**What is being asked**
Transcribe the data below verbatim from the line with "Where should I click to: Open" to the line with "This screenshot has height=569, width=899.". Include both of those lines.
━━━━━━━━
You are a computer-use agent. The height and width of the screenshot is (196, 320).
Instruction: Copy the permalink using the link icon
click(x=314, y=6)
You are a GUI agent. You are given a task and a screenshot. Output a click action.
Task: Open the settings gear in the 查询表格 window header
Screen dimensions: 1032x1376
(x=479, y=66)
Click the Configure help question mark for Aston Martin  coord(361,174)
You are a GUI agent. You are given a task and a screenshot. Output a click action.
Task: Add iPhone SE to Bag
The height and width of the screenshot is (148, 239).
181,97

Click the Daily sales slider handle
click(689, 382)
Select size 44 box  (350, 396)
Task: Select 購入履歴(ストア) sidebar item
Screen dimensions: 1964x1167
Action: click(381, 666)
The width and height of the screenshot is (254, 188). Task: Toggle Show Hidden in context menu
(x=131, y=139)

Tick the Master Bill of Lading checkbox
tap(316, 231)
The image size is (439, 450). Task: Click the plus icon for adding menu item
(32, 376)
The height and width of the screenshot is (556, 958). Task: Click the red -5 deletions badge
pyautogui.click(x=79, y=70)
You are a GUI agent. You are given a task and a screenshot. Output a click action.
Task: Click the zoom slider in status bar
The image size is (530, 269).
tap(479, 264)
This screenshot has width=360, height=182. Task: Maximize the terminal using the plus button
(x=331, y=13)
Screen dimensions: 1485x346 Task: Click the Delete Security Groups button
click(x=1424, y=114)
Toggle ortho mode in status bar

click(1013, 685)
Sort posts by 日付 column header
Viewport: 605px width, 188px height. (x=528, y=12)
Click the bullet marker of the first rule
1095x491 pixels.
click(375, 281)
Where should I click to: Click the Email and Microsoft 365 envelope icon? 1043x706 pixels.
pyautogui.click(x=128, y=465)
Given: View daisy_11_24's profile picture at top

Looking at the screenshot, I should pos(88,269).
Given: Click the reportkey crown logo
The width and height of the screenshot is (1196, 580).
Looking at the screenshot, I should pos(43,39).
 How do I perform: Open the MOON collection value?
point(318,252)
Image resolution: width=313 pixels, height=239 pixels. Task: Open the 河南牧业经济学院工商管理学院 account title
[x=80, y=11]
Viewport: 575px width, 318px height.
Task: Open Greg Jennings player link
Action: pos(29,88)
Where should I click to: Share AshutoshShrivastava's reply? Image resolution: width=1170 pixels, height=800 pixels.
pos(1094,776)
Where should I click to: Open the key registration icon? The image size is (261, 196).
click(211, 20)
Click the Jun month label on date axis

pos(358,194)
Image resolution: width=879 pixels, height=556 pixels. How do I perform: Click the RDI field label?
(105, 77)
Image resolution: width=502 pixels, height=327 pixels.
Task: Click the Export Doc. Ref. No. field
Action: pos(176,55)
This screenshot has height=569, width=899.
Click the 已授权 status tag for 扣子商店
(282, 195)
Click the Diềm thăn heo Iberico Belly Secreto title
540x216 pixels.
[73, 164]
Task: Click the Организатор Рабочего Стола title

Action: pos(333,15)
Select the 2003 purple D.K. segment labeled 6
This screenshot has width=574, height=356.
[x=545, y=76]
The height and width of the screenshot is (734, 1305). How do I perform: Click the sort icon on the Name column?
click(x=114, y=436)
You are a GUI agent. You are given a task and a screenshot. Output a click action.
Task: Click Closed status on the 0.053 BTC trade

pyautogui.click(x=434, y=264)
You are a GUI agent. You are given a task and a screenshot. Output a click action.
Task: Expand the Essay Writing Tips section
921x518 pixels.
━━━━━━━━
**Finished task**
Where should I click to: Open the key registration icon? The image size is (261, 196).
click(211, 20)
Click the Jun month label on date axis

pos(358,194)
Image resolution: width=879 pixels, height=556 pixels. How do I perform: Click the RDI field label?
(105, 77)
Image resolution: width=502 pixels, height=327 pixels.
Task: Click the Export Doc. Ref. No. field
Action: pos(176,55)
This screenshot has height=569, width=899.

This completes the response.